I felt sorry for the spokesmen I heard on radio yesterday morning. They're infected with the bloated jargon disease (people are' resources', the army robot is "defence assets" etc). After years of daily hosings with pompous head office circumlocution they must lose self awareness of how dopey it sounds and how easy it is to mistrust. Those of us outside the public service who still speak old English run our internal translation programme, but the message is overlaid with the flashing "bullshit warning, bullshit warning".

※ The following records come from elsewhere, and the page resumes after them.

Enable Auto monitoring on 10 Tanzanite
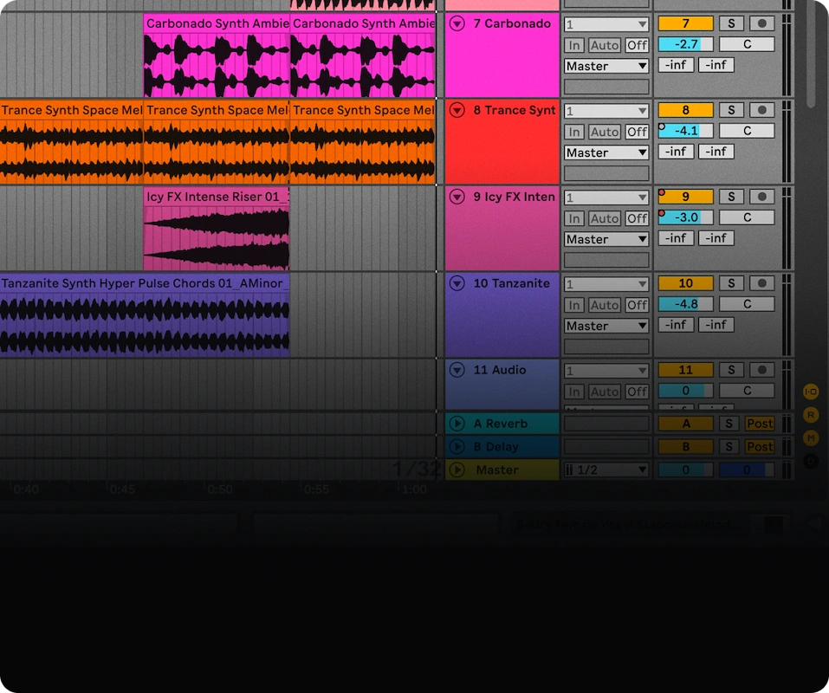This screenshot has width=829, height=693. (605, 304)
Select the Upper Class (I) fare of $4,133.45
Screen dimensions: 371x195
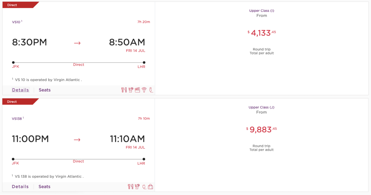tap(262, 32)
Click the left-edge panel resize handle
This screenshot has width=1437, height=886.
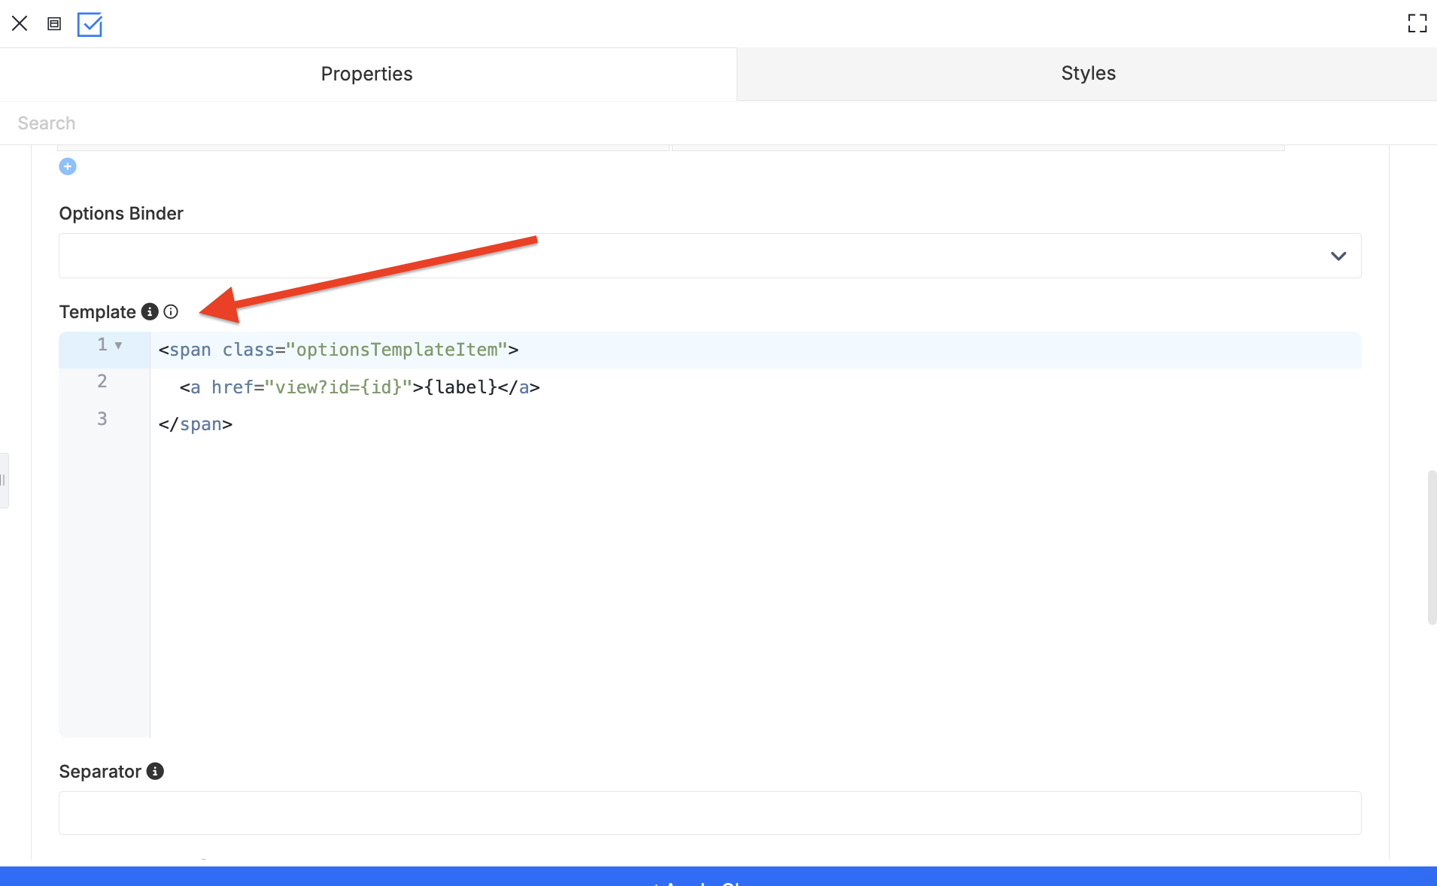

My sympathy for the spokesmen got strained when they went into directly defensive self-praise of each others' efforts. O for the New Zealand of my father's generation, where praise of yourself and your efforts was something you left strictly for others, and where stoic understatement was the only code to translate.

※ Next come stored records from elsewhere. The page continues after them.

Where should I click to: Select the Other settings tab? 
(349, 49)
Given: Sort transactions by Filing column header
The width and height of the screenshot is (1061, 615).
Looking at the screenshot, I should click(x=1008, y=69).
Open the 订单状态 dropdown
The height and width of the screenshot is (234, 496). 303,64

The NZ Herald comments page "Are you happy with the authorities' handling of the Pike Rive blast" (currently 22 pages) seethes with mistrust of Police leadership. It reflects the conversations I'm now hearing. Whether or not justified in this case, that propensity to mistrust should be of very serious concern to the government.
We'll know whether or not the present caution is justified when the presently unknown is known. But it has seeped into public consciousness that the Police do not value heroism.
Respect for heroism, an evident willingness to sacrifice oneself for others, even foolishly, may be a pre-requisite for trust in leadership. Certainly Sir Robert Peel, founder of modern policing thought so.
Time for Police Minister Judith Collins to reinstate respect for heroism into the law governing the Police. This does not mean that they must carelessly risk their lives. But every officer must know that if they volunteer to risk their lives they will be honoured, not described as mugs and disciplined.
The law must also restore the ancient liberty that allows individuals to choose to be noble for others even if it seems foolish. The Police should have no right to prevent any of us from exercising a fully informed choice to risk our own lives for another.
A society that has lost the will to prevent suicide, and allows mountain climbing and motorcycle racing and over-eating and drinking and other risky personal choices should never have given the Police the power or the duty to prohibit self sacrifice for more noble purposes.
Well said. We are not in the shoes of the superintendant and mine director running the rescue effort so it perhaps unfair to comment, but I am sure there are individual police officers and miners who have volunteered to go into the mine to ascertain whether anyone is still alive. In another era I am sure one of these offers would have been taken up.